Few people know more about the maintenance needs of Charlotte-Mecklenburg Schools than does Dennis La Caria, executive director of facilities and real estate planning for the county school district.
When county officials began planning for a $2.5 billion bond referendum to benefit CMS, which goes before voters on Nov. 7, they turned to La Caria for advice.
La Caria recently met with QCity Metro to talk about how the bond proposal came together, as well as its potential impact on property taxes.
If approved, the bonds would be used to replace or renovate 30 schools, nearly all with capacity issues, out-of-date building structures, toxic mold, leaky pipes, bad ceilings and odor issues, he said.
Why it matters: Not everyone is thrilled with the idea of such a large bond package — the biggest in North Carolina history — and a group of Black clergy has encouraged voters to reject it. They worry that in an economic climate of high inflation and rising interest rates, a $2.5 billion bond package would further drive up property taxes, especially damaging seniors and low-income families in historically Black neighborhoods.
Dennis Williams, pastor of Faith Memorial Baptist Church, said the clergy group, consisting of 20 faith leaders, believes the bond proposal should be put on the ballot at a later date.
Williams, a former CMS regional superintendent, said the district should be directing more money toward hiring new teachers or increasing school resources, not toward building new schools.
“It’s not going to do one thing to address our greatest need, and that’s the academic achievement of our students,” he said.
La Caria has worked with the district since 2006 and has been involved in a number of bond packages. Planning for this year’s bond proposal was started in 2020 to include a number of projects that had to be excluded from the previous bond in 2017.
The current bond initiative will help tackle a long list of problems across the district, La Caria said.
His answers below have been edited for brevity and clarity.
You’ve been involved with a number of bonds. How is the 2023 bond referendum different from previous bonds?

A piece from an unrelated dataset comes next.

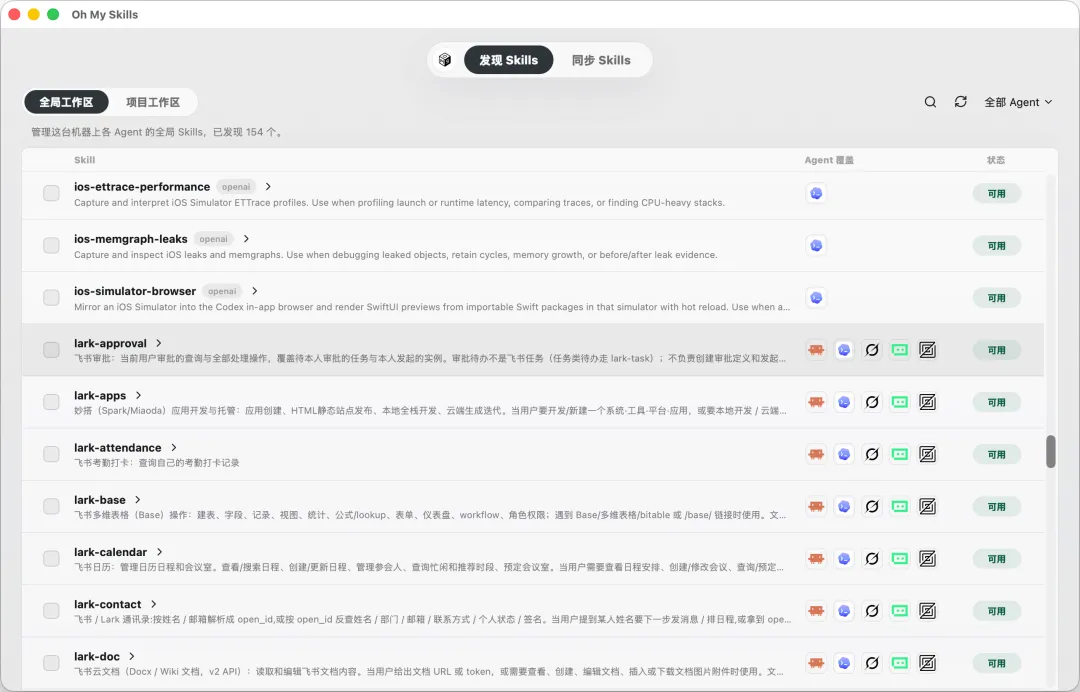Click the cube icon beside 发现 Skills
This screenshot has height=692, width=1080.
(445, 60)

We‘ve always looked at things from an equity lens and ensured that all schools have an adequate learning environment.
This time, we have made it a big focus to address that area, looking at issues within and outside school buildings that impede students from learning.

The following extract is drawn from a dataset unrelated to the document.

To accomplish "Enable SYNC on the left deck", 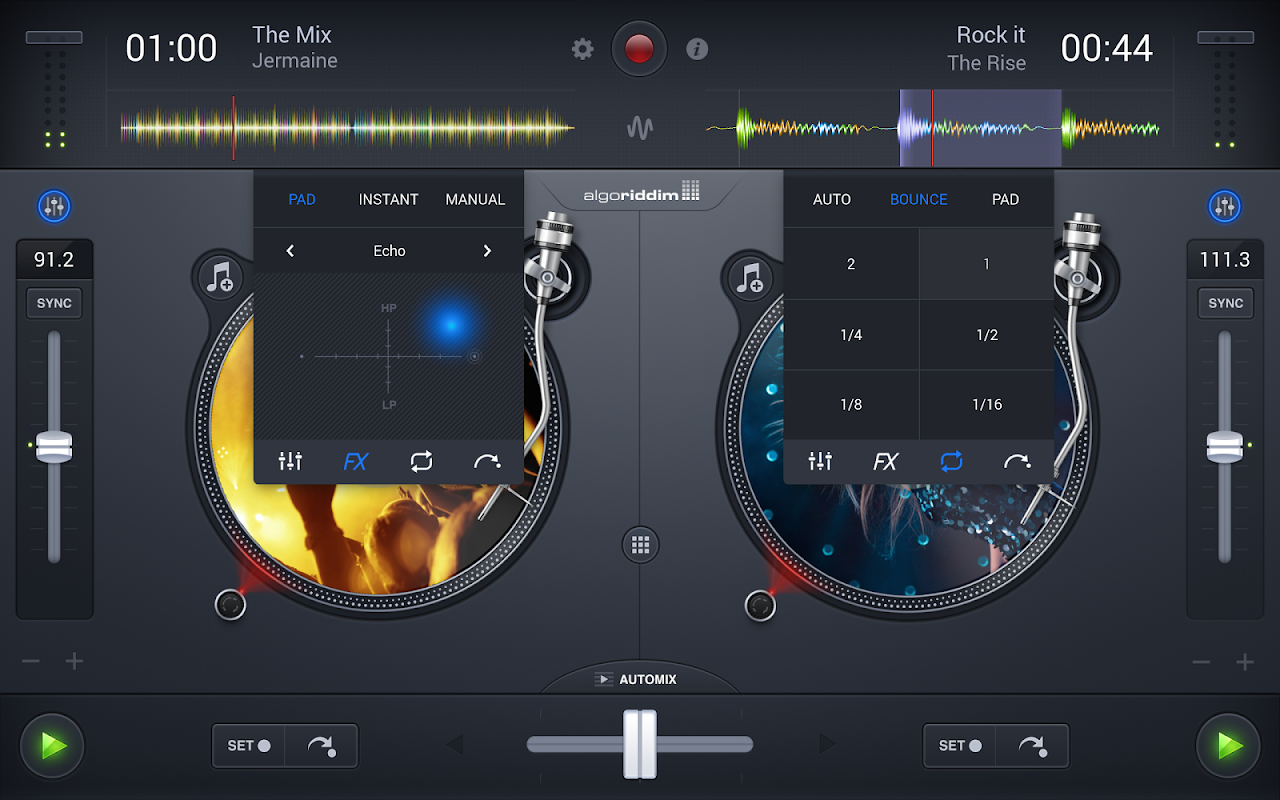I will [x=54, y=302].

We have to make it better. We are more intentional about what needs can be fixed separately or what has been included in the bond package.
How will new school buildings and renovations impact student and teachers’ achievement?
West Charlotte is a prime example. After they went up a full letter grade after changing schools, you can see the outcome when you have students in a facility that is stimulating. Studies have shown that students perform better when they are in a new school environment.
Better school buildings are also a recruitment and retention tool for our staff as well. Our teachers should feel comfortable and proud to come to work.
Why was a bond referendum decided on this capital plan?
That decision is made by county commissioners. We don’t decide how funding comes, we just want to get it. There are other options that the county could have decided on.
What are these other options, outside of using a bond referendum?
You can use pay-go, which means you use current revenue and pay for each project separately as you go.
Another option is the certificate of participation works as a bond, but it is directly approved by county officials and doesn’t go through the voter. Because voters don’t approve the bond, interest rates are typically higher.
A bond revenue is an avenue for the lowest interest possible. They tell us what their capacity is for funding, and we take what we can get.
They have to figure out ways to pay for other needs in the county, so they have to figure out how to pay each one of those entities.
How will the bond impact property taxes?
It’s really tied to your property value. The tax increase is one cent per $100 valuation.
What are the misconceptions about the bond?
People have said that we are trying to push the bond while not caring about the taxes. First, the school board doesn’t have the ability to raise taxes. We have examined every option to ensure it is in the best interest of our students and the community.
Some people believe we are replacing schools because areas are gentrifying. That is not true. Many schools in the Black community have long been on our priority lists but didn’t make the final cut in the last bond due to funding capacity and schools with much higher needs.
Now that potential funding is available, we want to make sure that these schools are taken care of. So our efforts and intentions happened before any type of gentrification occurred.
You have a number of other misconceptions that we want to clear when we do our informational sessions about the bond.
You’ve traveled to different schools and community events to inform people about the bond. How has the feedback been?
Community feedback has been good. I can’t advocate for the bond, but share information and clear any misconceptions.
The most gratifying thing is that when I get to explain to people how the bond works, they understand it. There have been people who were skeptical and/or didn’t understand it, who are now for the bonds.
Getting people to understand the what and why, it’s important
If the bond does not pass, what will the district do in regard to these school replacements and renovations?
When the last bond was denied, the county issued the certification of participation for us to begin working on some of our priority projects.
We would have to pivot for two years to strategize what went wrong in our initial bond request and try to regain the community’s trust to prepare for the next bond opportunity, which would be in 2029.
If the bond doesn’t pass after the election, it could cause problems for the district.
This would have a negative impact on students today and also delay projects scheduled for the future.
Correction: A previous version of this story misstated the tax increase caused by the proposed bond.